Work to complete => Rewrite the records below, changing every "GUI agent" to "interface agent" and leaving everything else as it is.

(Available data Opens)

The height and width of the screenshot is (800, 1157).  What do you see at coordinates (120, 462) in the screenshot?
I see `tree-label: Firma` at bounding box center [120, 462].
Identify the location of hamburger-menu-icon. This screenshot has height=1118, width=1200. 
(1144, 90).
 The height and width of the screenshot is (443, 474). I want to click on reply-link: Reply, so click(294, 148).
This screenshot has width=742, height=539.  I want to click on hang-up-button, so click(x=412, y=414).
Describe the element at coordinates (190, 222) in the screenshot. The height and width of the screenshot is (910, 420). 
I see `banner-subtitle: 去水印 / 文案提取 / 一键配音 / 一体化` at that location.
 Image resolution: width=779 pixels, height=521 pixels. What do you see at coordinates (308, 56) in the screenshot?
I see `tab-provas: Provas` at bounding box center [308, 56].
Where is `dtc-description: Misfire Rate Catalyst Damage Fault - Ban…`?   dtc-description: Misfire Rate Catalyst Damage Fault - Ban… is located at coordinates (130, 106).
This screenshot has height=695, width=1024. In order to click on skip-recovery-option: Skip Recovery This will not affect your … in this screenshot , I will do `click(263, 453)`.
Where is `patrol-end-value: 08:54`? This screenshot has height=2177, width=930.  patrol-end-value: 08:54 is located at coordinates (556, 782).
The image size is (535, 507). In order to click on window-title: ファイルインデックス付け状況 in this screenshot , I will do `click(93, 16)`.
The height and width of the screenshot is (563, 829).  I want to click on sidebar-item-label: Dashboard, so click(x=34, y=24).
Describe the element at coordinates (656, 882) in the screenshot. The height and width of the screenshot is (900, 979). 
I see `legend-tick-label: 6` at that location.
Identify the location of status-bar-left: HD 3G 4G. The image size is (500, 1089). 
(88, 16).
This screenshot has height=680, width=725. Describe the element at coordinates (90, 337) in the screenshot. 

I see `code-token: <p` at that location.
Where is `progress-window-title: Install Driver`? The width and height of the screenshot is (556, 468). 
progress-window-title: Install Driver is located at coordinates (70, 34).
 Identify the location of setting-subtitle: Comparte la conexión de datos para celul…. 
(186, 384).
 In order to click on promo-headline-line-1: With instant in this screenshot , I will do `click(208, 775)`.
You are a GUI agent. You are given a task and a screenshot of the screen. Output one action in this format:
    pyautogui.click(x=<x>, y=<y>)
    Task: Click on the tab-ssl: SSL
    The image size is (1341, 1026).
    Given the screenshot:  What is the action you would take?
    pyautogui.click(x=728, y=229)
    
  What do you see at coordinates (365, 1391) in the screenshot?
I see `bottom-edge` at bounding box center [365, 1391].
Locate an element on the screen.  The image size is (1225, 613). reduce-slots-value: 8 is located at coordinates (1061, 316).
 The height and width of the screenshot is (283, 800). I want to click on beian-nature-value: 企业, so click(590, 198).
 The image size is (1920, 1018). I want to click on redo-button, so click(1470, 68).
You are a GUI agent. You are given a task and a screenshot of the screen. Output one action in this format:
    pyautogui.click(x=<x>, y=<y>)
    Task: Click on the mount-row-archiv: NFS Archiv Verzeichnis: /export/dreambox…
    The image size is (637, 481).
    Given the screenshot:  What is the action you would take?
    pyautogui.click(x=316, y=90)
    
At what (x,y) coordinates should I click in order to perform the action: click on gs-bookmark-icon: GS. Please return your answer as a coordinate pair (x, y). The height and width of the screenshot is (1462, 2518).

(Available data Closes)

Result =>
The height and width of the screenshot is (800, 1157).  What do you see at coordinates (120, 462) in the screenshot?
I see `tree-label: Firma` at bounding box center [120, 462].
Identify the location of hamburger-menu-icon. This screenshot has height=1118, width=1200. 
(1144, 90).
 The height and width of the screenshot is (443, 474). I want to click on reply-link: Reply, so click(294, 148).
This screenshot has width=742, height=539.  I want to click on hang-up-button, so click(x=412, y=414).
Describe the element at coordinates (190, 222) in the screenshot. The height and width of the screenshot is (910, 420). 
I see `banner-subtitle: 去水印 / 文案提取 / 一键配音 / 一体化` at that location.
 Image resolution: width=779 pixels, height=521 pixels. What do you see at coordinates (308, 56) in the screenshot?
I see `tab-provas: Provas` at bounding box center [308, 56].
Where is `dtc-description: Misfire Rate Catalyst Damage Fault - Ban…`?   dtc-description: Misfire Rate Catalyst Damage Fault - Ban… is located at coordinates (130, 106).
This screenshot has height=695, width=1024. In order to click on skip-recovery-option: Skip Recovery This will not affect your … in this screenshot , I will do `click(263, 453)`.
Where is `patrol-end-value: 08:54`? This screenshot has height=2177, width=930.  patrol-end-value: 08:54 is located at coordinates (556, 782).
The image size is (535, 507). In order to click on window-title: ファイルインデックス付け状況 in this screenshot , I will do `click(93, 16)`.
The height and width of the screenshot is (563, 829).  I want to click on sidebar-item-label: Dashboard, so click(x=34, y=24).
Describe the element at coordinates (656, 882) in the screenshot. The height and width of the screenshot is (900, 979). 
I see `legend-tick-label: 6` at that location.
Identify the location of status-bar-left: HD 3G 4G. The image size is (500, 1089). 
(88, 16).
This screenshot has height=680, width=725. Describe the element at coordinates (90, 337) in the screenshot. 

I see `code-token: <p` at that location.
Where is `progress-window-title: Install Driver`? The width and height of the screenshot is (556, 468). 
progress-window-title: Install Driver is located at coordinates (70, 34).
 Identify the location of setting-subtitle: Comparte la conexión de datos para celul…. 
(186, 384).
 In order to click on promo-headline-line-1: With instant in this screenshot , I will do `click(208, 775)`.
You are a interface agent. You are given a task and a screenshot of the screen. Output one action in this format:
    pyautogui.click(x=<x>, y=<y>)
    Task: Click on the tab-ssl: SSL
    The image size is (1341, 1026).
    Given the screenshot:  What is the action you would take?
    pyautogui.click(x=728, y=229)
    
  What do you see at coordinates (365, 1391) in the screenshot?
I see `bottom-edge` at bounding box center [365, 1391].
Locate an element on the screen.  The image size is (1225, 613). reduce-slots-value: 8 is located at coordinates (1061, 316).
 The height and width of the screenshot is (283, 800). I want to click on beian-nature-value: 企业, so click(590, 198).
 The image size is (1920, 1018). I want to click on redo-button, so click(1470, 68).
You are a interface agent. You are given a task and a screenshot of the screen. Output one action in this format:
    pyautogui.click(x=<x>, y=<y>)
    Task: Click on the mount-row-archiv: NFS Archiv Verzeichnis: /export/dreambox…
    The image size is (637, 481).
    Given the screenshot:  What is the action you would take?
    pyautogui.click(x=316, y=90)
    
At what (x,y) coordinates should I click in order to perform the action: click on gs-bookmark-icon: GS. Please return your answer as a coordinate pair (x, y). The height and width of the screenshot is (1462, 2518).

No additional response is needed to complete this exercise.